But all this is very egotistical and unnecessary. I merely meant to say that I was in a peculiar, almost abnormal state of mind, that evening. The spirit had, as it were, been drawn outwards, and perhaps slightly dislocated, by those mesmeric passes of my cousin, and I had not succeeded as yet in adjusting it quite satisfactorily in its old bodily grooves and sockets. The condition I was in was not as pleasant as I could have wished; for I was as alive to painful remembrances and imaginations, as to pleasant ones. I seemed to myself like a revolving lantern of a light-house,—now dark, now glowing with a fiery radiance.

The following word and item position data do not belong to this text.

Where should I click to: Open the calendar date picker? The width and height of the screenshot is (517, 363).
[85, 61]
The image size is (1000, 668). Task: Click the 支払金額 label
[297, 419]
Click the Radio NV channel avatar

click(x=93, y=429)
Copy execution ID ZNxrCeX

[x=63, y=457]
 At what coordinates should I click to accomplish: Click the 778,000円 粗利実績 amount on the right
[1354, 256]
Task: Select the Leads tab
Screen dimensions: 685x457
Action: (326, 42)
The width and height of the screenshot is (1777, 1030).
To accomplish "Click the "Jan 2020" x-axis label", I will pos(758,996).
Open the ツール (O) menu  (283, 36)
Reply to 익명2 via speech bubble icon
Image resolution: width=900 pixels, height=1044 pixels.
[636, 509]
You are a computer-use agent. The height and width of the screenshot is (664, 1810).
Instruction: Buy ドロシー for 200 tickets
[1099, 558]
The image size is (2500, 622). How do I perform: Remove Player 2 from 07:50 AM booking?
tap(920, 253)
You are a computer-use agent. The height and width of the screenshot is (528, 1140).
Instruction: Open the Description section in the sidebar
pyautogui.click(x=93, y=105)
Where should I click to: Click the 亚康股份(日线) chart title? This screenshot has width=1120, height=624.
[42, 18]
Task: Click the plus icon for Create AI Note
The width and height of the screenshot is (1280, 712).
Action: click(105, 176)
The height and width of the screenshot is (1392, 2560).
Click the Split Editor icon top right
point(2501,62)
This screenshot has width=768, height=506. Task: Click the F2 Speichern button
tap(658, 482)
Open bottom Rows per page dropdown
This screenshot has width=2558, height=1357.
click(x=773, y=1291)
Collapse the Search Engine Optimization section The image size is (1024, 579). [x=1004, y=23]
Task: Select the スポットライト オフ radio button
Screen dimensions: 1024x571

I asked myself, Is it that I have been blind and deaf and dull all my life, and am just waking into real existence? or am I developing into a medium,—Heaven forbid!—and the spirits pushing at some unguarded portal of the nervous system, and striving to take possession? Shall I hear raps and knockings when I return to my solitary chamber, and sit a powerless beholder of damaged furniture, which the spirits will never have the conscience to promise payment for, when my landlady’s bill comes in? (By the way, have the spirits ever behaved like gentlemen in this respect, and settled up fair and square for the breakages they have indulged in by way of exemplifying the doctrine of a future state?)
As I soliloquized thus, I was attracted by a low vibrating note among the leaves. Looking through them, I saw, for the first time, that two or three telegraph-wires, which I had observed skirting the road, ran directly through the tree in which I was seated. It was a strange sort of sound, that came in hurried jerks, as it were, accompanied with a corresponding jerk of the wire.